-- Exercise set --
1. Write out the part of the article on aviation state aid that runs from "The proposed framework" up to and including "and decarbonisation requirements.".
2. Extend the article on aviation state aid by continuing after its last sentence.

-- Source extract --
----

Brussels overhaul to align aviation state aid with green deal objectives
The European Commission this week launched a formal public consultation regarding a draft revision of the Guidelines on State aid to the air transport sector to reflect post-pandemic market realities.
The proposed framework will replace the 2014 standards, seeking to modernise how governments support airports and airlines while adhering to the European Green Deal and decarbonisation requirements.
Interested parties have been invited to submit their feedback on the draft by June 11, 2026, before the final rules are adopted alongside a new General Block Exemption Regulation (GBER) later this year.
Under the new rules, operating aid (which covers day-to-day costs like staffing and maintenance) will be restricted to airports with fewer than one million yearly passengers.
The commission assumes that airports exceeding this traffic volume should be self-sustaining, though a five-year transitional period is proposed for those between 500,000 and one million passengers to recover from recent energy and health crises.
Small hubs with fewer than 500,000 passengers will benefit from a block exemption, meaning they can receive support without prior notification to Brussels, as their impact on EU competition is deemed minimal.
Importantly, these proposed subsidies will not apply to the primary gateways of the Republic of Cyprus, as both major airports significantly exceed the eligibility thresholds.
Last year, Larnaca and Paphos airports recorded a combined total of 13.7 million passengers, with Larnaca handling approximately 9.9 million and Paphos recording 3.8 million travellers.
The commission further stated that investment aid for infrastructure projects will now only be permitted for airports with up to three million yearly passengers, a reduction from the previous five-million-passenger threshold.
Any such funding for new capacity will be strictly tied to green conditionality, ensuring that the aviation sector contributes to the target of reducing transport emissions by 90 per cent by 2050.

----

-- Data shown --
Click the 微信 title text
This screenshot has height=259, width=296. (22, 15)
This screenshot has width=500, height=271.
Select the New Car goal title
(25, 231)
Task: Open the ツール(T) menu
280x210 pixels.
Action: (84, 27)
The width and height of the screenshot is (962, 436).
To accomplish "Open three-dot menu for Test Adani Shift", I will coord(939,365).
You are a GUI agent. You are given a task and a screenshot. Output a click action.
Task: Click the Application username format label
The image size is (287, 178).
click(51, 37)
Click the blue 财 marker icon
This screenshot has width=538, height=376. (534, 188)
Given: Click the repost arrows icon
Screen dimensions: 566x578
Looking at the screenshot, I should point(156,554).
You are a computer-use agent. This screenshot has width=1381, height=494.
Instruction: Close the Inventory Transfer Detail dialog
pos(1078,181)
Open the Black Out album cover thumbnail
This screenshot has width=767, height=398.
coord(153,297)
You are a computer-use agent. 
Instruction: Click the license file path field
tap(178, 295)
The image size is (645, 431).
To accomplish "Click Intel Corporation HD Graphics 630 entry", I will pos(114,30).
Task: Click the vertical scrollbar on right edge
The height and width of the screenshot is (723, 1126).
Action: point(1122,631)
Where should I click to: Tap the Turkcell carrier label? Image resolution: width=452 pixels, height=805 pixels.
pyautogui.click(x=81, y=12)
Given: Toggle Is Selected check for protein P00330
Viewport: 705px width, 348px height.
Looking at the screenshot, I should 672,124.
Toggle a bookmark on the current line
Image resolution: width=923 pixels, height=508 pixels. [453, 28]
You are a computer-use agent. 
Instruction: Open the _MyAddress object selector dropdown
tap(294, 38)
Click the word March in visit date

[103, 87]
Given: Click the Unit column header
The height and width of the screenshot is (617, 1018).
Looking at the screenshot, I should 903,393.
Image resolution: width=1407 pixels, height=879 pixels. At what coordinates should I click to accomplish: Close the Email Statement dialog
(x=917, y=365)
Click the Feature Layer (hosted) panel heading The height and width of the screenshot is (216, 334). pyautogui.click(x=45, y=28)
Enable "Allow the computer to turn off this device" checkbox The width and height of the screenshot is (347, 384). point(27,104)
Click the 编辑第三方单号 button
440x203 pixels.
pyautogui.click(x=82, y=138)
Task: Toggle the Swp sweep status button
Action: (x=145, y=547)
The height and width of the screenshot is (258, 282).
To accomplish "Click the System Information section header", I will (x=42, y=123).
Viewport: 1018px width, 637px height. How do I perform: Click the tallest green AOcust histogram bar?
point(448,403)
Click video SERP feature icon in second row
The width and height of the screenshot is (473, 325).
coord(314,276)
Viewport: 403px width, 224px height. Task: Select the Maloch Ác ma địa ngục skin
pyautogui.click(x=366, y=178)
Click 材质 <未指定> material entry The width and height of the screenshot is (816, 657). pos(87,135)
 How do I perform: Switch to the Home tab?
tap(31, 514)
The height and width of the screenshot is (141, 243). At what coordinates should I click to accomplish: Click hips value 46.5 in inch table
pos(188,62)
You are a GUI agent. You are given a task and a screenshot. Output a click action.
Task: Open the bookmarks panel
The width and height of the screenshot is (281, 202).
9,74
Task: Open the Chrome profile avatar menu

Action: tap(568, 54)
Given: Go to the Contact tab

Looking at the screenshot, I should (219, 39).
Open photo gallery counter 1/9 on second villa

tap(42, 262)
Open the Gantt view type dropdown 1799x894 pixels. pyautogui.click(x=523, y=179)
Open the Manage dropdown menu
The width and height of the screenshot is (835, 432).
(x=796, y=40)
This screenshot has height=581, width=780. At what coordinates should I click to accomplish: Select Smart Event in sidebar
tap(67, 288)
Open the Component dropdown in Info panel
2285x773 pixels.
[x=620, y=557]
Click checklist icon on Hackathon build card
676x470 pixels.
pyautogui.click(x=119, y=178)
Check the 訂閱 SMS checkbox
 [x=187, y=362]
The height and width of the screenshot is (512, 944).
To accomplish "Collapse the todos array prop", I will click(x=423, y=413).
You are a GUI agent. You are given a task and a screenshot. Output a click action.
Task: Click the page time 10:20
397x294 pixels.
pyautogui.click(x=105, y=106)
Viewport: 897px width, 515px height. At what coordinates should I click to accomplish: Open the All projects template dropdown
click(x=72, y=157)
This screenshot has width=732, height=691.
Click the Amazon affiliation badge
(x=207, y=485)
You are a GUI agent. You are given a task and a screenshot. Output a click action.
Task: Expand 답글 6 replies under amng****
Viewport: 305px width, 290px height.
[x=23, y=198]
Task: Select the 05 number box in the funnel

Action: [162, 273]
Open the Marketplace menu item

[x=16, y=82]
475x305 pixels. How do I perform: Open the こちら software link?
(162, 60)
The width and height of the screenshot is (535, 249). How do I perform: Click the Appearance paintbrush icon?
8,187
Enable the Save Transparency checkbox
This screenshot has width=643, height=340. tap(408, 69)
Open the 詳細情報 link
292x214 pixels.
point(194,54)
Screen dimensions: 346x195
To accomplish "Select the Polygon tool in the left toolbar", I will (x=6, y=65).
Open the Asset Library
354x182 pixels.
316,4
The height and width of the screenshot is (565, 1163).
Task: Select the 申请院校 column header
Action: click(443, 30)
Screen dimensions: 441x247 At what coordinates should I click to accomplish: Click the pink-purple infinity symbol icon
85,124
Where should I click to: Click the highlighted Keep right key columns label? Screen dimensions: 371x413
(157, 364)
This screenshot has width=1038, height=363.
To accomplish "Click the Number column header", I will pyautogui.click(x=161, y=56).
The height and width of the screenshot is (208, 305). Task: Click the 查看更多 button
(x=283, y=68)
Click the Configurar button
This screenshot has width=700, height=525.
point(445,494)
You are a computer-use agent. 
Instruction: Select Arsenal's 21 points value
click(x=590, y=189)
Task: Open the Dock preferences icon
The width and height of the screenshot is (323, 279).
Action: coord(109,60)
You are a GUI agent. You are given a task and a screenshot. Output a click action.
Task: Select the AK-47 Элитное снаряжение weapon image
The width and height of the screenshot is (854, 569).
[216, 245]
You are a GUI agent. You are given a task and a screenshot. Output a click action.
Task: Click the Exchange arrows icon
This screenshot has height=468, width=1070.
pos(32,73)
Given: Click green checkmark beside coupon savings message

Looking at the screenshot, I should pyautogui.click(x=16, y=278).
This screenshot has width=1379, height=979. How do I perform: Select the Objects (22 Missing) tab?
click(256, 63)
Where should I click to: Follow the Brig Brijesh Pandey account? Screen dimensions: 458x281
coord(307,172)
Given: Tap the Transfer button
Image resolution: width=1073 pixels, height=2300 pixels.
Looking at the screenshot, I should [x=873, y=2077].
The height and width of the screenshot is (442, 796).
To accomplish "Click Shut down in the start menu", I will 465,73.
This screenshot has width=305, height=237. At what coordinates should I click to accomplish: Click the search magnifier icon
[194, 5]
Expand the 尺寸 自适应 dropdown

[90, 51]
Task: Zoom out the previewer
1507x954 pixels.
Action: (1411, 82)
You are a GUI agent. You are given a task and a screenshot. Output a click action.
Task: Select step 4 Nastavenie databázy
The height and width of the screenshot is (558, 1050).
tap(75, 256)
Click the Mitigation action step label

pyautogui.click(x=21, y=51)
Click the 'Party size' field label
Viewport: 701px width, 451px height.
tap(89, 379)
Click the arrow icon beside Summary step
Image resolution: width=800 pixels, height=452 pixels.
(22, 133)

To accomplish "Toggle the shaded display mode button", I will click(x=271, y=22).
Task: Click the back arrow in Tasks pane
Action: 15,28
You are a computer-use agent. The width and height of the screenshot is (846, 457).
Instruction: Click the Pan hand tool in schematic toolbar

----

-- Written answers --
1.
The proposed framework will replace the 2014 standards, seeking to modernise how governments support airports and airlines while adhering to the European Green Deal and decarbonisation requirements.

2.
“The transport sector is expected to reduce its emissions by 90 per cent by 2050 and the air transport sector needs to contribute to that reduction,” the European Commission stated in the draft document.
A significant shift in policy will see start-up aid for launching new routes abolished entirely, as the commission believes the liberalised market is now mature enough for carriers to bear their own commercial risks.
The executive body explained that this type of aid was rarely used and that “air carriers are expected to shoulder the risk of opening new routes” in a fully open market.
Furthermore, the distortive effects of state aid on neighbouring airports will be assessed over a larger geographic area, although the evaluation process itself is being streamlined for efficiency.
To support the industry’s transition, a dedicated guidance paper will be published to explain how airlines can access funding through the Climate, Energy and Environmental Aid Guidelines.
These changes follow a 2020 Fitness Check and a Call for Evidence in 2024, which identified a persistent reliance on public funds by regional hubs despite evolving market trends.
The final guidelines are expected to create a more transparent environment for private investors by clearly defining the limits of public intervention in the aviation industry.